MUSCAT: Even though a steady stream of money has flowed out of US stocks into overseas markets, investors expect European and emerging market equities to rise further, supported by expectations for economic growth and accommodative central bank policies.
US fund investors put the most money into overseas equities since the second quarter in 2015, with more than half of the $90 billion outflows for the first half coming in the second quarter, according to preliminary Lipper data.
The MSCI Emerging market index has risen 17 per cent year-to-date compared with a 4.9 per cent rise for Europe’s Stoxx 600 index and the S&P 500 index’s 8.0 per cent gain.
Since emerging market central banks have been lowering interest rates and their currencies have been falling in recent years this is now helping to boost economic growth, according to Northwestern Mutual’s Chief Investment Strategist, Brent Schutte.
But still the emerging market index is roughly 25 per cent off its all-time high reached in 2007 while the Stoxx 600 is 8.0 per cent off its record high. In comparison the S&P 500 is just 1.0 per cent below its latest record, reached in June 2017.

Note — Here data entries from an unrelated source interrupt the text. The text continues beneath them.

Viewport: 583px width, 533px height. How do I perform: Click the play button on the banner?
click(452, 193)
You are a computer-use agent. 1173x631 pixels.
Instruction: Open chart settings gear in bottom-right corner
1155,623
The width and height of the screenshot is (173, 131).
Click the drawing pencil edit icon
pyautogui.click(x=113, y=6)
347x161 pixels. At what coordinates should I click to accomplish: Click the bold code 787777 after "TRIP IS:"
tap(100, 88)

The overseas indexes could reach new record highs over the next two years, according to Jack Ablin, chief investment officer at BMO Private Bank in Chicago citing improving growth.
“Finally the recovery has really picked up in the rest of the world. It’s moving along faster than the US because it’s trailed. The US is further along because the central bank here really was aggressive in quantitative easing first,” said Ablin.

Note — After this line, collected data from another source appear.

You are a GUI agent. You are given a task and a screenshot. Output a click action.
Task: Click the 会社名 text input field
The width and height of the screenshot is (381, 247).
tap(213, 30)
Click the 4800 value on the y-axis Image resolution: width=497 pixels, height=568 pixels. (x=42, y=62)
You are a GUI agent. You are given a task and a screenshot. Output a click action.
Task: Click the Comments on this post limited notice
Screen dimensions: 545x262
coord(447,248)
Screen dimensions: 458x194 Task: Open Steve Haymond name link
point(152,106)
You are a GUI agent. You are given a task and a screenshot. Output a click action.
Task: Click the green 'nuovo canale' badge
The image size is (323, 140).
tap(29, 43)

For the second quarter, revenue for companies in European markets are expected to grow 5.8 per cent compared with 4.6 per cent for S&P 500 index companies and 11.5 per cent for emerging markets in the Asia Pacific Region, according to Reuters data.
Earnings estimates for European companies for the period stand out with a 13.5 per cent jump seen compared with 8.0 per cent growth expected for the S&P 500 and 6.4 per cent for emerging markets.
Northwestern Mutual’s Schutte said his company is betting that outperformance in emerging market and European stocks should continue and cited a one-two year timeframe for investment in eurozone stocks in particular.
His firm started moving money into non-US stocks around February 2016 when it replaced investments in US real estate investment trusts with equities in international developed markets in expectation of improving earnings growth.
However, not everybody is convinced that the attraction of European stocks will last as long. John Praveen, chief investment strategist at, Prudential International Investments Advisers LLC in Newark, New Jersey was wary of predicting European outperformance beyond the next quarter.
Praveen expects strong earnings growth in both Europe and emerging markets this year. But he said potential headwinds in Europe could include a pull back in European Central Bank monetary policy accommodation or uncertainly around a national Italian election, required by the end of the first half of 2018.